ボーリア氏:IBMはPaaS、IaaS、SaaSといったすべての分野においてオファリング(サービス提供)をしている。各分野では個別に競合他社/製品と競争しているが、競争が進むにつれて、PaaS、IaaS、SaaSといった分野ごとの“境界線”がぼやけてきたと考える。こうした考えが、Bluemixにインフラストラクチャ(のサービスであるSoftLayer)を追加した理由でもある。
個々の顧客に対し、それぞれのレイヤーで価値が提供できるユニークなサービスを提供したいというのが、IBMの究極的な目標だ。「価値を提供するユニークなサービス」とは、たとえば医療関連のプラットフォーム「Watson Health Cloud」や、ビジネス向けのブロックチェーンを指す。

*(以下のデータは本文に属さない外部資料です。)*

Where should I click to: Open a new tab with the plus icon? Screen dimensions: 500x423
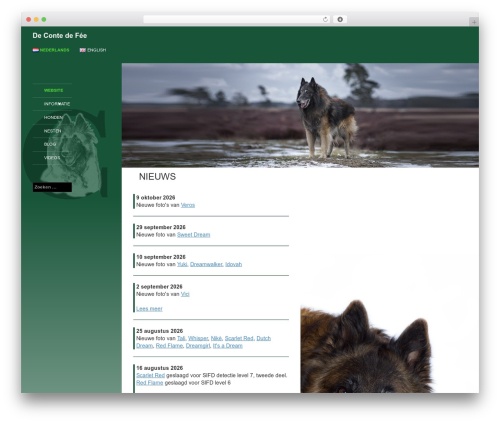click(x=474, y=22)
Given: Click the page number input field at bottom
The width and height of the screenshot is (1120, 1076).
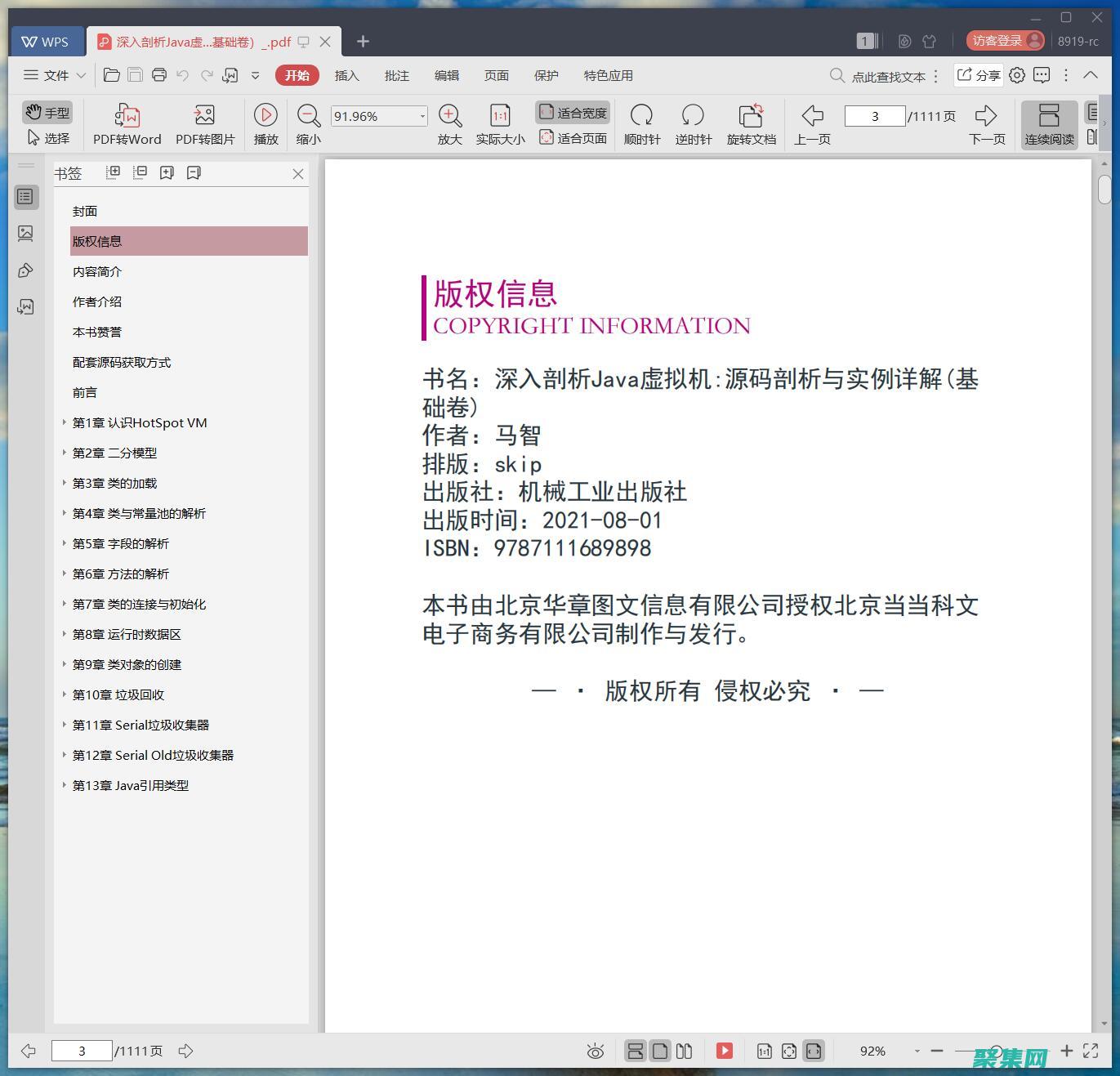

Watson Health Cloudは、医療分野という特定業界に特化した機能を提供する、いわば「垂直型(バーティカル)」なサービスだ。一方、ブロックチェーンは、(業界を問わず)財務分野で活用できる「水平展開型(ホリゾンタル)」なサービスといえる。われわれは顧客の課題解決に役立てられるユニークなデータセットやサービスを常に探求しており、こうしたサービス群が差別化ポイントになると考えている。

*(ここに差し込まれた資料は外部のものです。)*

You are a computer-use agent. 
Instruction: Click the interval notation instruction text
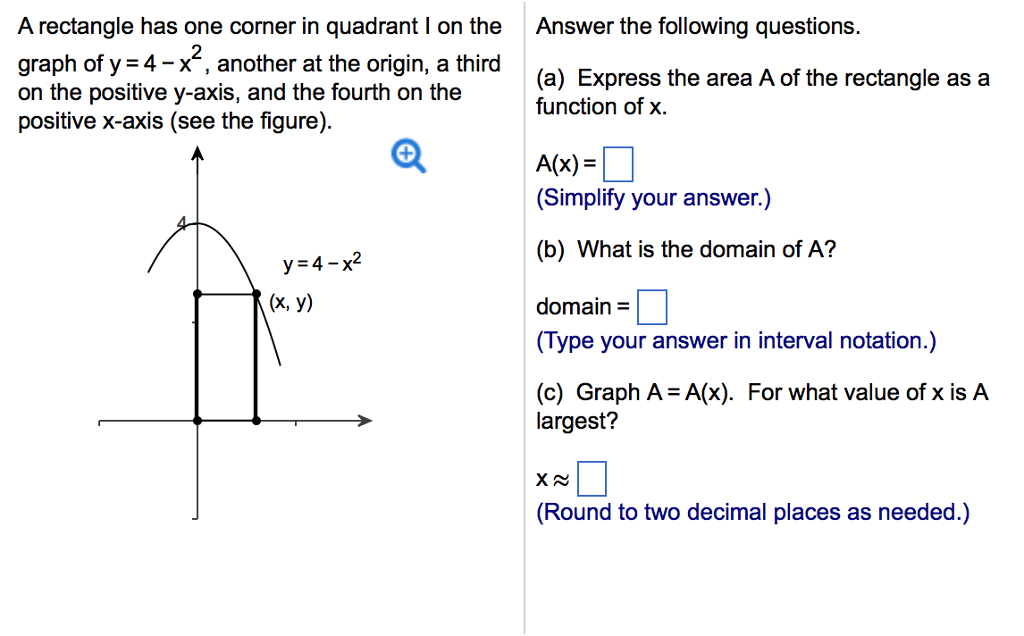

競合クラウドへの対抗戦略、IBMは「サイズ」よりも「価値」を重視
――10月13日に、AWS(Amazon Web Services)がヴイエムウェアと戦略的パートナーシップを結ぶと発表した。IBMとしてはこの提携をどのように捉えているのか。
ボーリア氏:今年2月の「IBM Interconnect 2016」において、IBMはすでにヴイエムウェアとの戦略的パートナーシップを発表している。さらに、8月にはハイブリッド・クラウドの容易な導入を実現できるよう、この戦略的パートナーシップを拡大した。
現在、(このパートナーシップに基づいて)IBMクラウド上でヴイエムウェアのソフトウェアを稼働している顧客数は約1000社に上る。また、ヴイエムウェア環境をIBMクラウド上に迅速に展開できるよう、IBMもヴイエムウェアも、かなりの投資をしている。
AWSとヴイエムウェアの戦略的パートナーシップ締結というニュースは、IBMが先行して締結したヴイエムウェアとの戦略的パートナーシップが、正しいものであることが実証されたものと考えている。つまり、IBMの顧客であれば、すでにヴイエムウェア環境を利用できるからだ。
――AWSとヴイエムウェアが戦略的パートナーシップ締結することで、オンプレミスにあるシステムをクラウド環境へ移行したいと考えている企業は、AWSを選択しやすくなると考える。これはIBMにとってマイナスになるのではないか。
ボーリア氏:IBMでは、クラウドサービスの提供開始当初からハイブリッド クラウドをサポートしてきた。IBMのクラウド戦略で目指しているのは、顧客がアプリケーションを最適な環境で実行できる選択肢とオプションを提供することだ。
実際、すべてのデータをオンプレミスからクラウドに移行することが、あらゆるユースケースにおいて最適だとは考えていない。大切なのは、オンプレミスであれ、パブリッククラウドであれ、顧客をきちんとサポートできるかどうかだ。その点において、IBMは実績と自信がある。
AWSとヴイエムウェアが戦略的パートナーになったからといって、顧客がすべてのシステムをAWS上に移行したいとは考えないだろう。そうした(AWSのようなパブリッククラウドだけで自社システムを運用するという)潮流が主流になることはない。
――今回のキーノートでIBMは、「顧客がクラウドに求めているのは『低コスト』や『速度』ではなく『価値』である」との見解を示した。では、クラウド分野における「勝利の条件」とは何であると考えているか。
ボーリア氏:顧客はクラウドプラットフォーム上のサービスに「どのような価値があるか」でクラウドを選択すると考えている。その好例がコグニティブサービスの「Watson」だ。またIBMでは、クラウドサービスとして拡張分析ソリューションも提供している。こうしたソリューションと「Watson」を組み合わせることで、顧客は新たなインサイト――つまり「価値」――を得られると考えている。
――つまり、ユーザーの「数」では他社と競争しないということか。
ボーリア氏:その質問にはこう答えよう。われわれは「サイズ」で競争しようとは考えていない。「価値」で競争するのだと。